WHAT THIS TASK INVOLVES:
Write out the line that holds "Task: Click the Editar presentación button" together with every line that follows it to the end of the material below, exactly. Omit the pictures.

===

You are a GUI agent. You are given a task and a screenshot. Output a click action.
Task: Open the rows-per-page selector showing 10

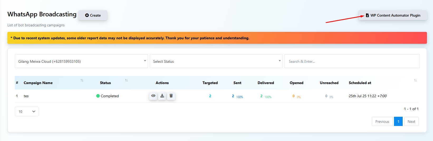click(x=27, y=111)
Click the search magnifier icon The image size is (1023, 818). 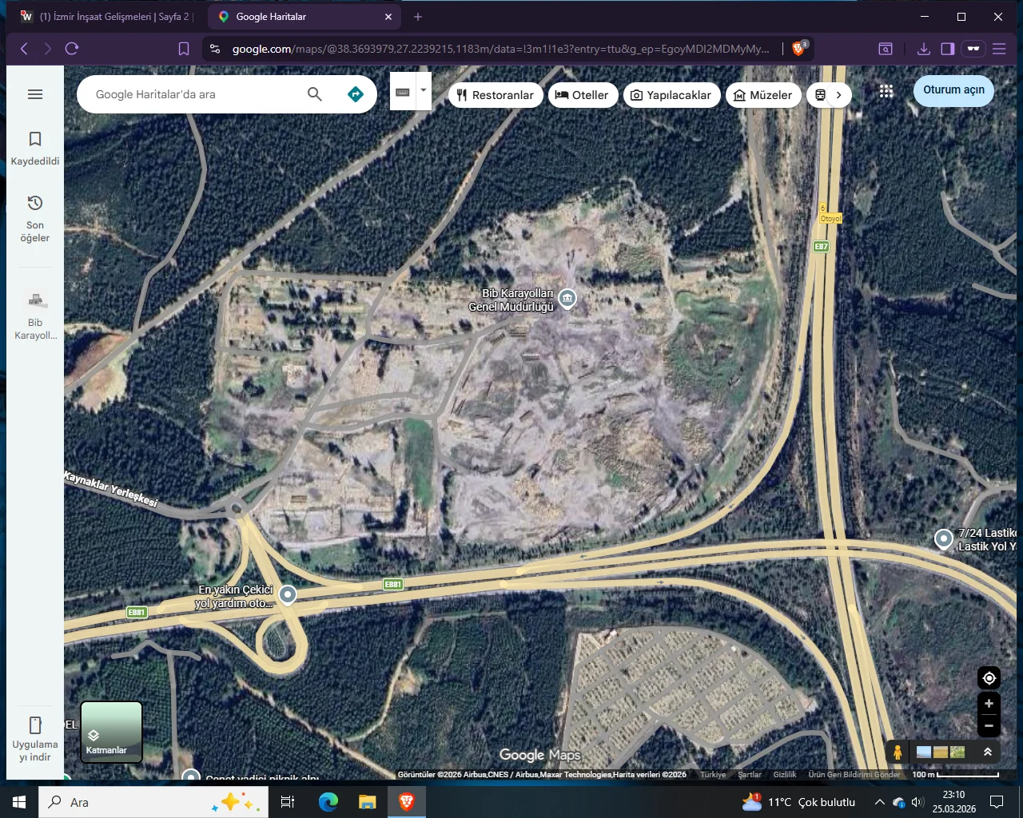315,94
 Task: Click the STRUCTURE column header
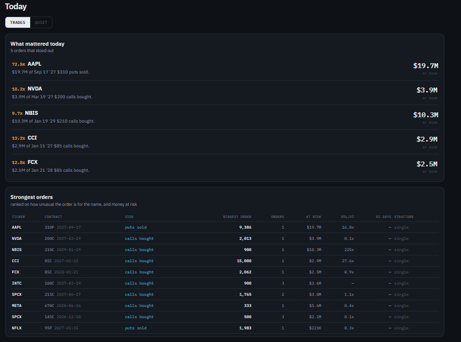point(404,217)
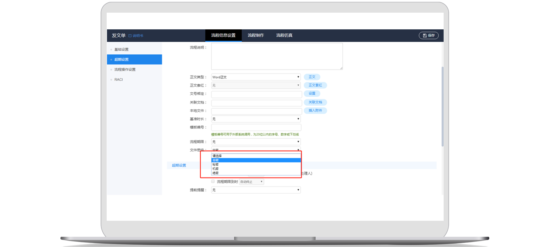Switch to the 流程仿真 tab

point(284,36)
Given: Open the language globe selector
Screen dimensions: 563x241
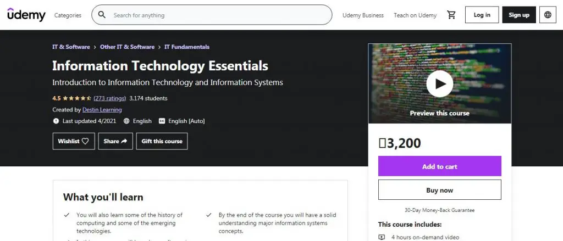Looking at the screenshot, I should [548, 15].
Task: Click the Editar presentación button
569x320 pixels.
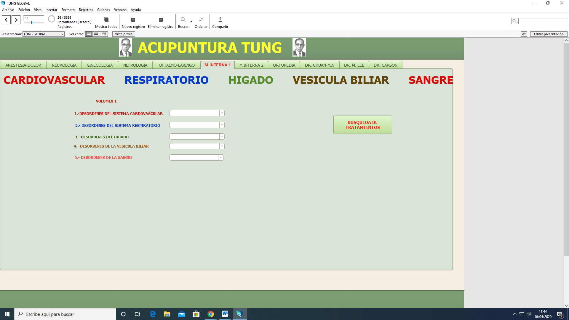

===

RESULT OF THIS TASK:
Task: Click the Editar presentación button
569x320 pixels.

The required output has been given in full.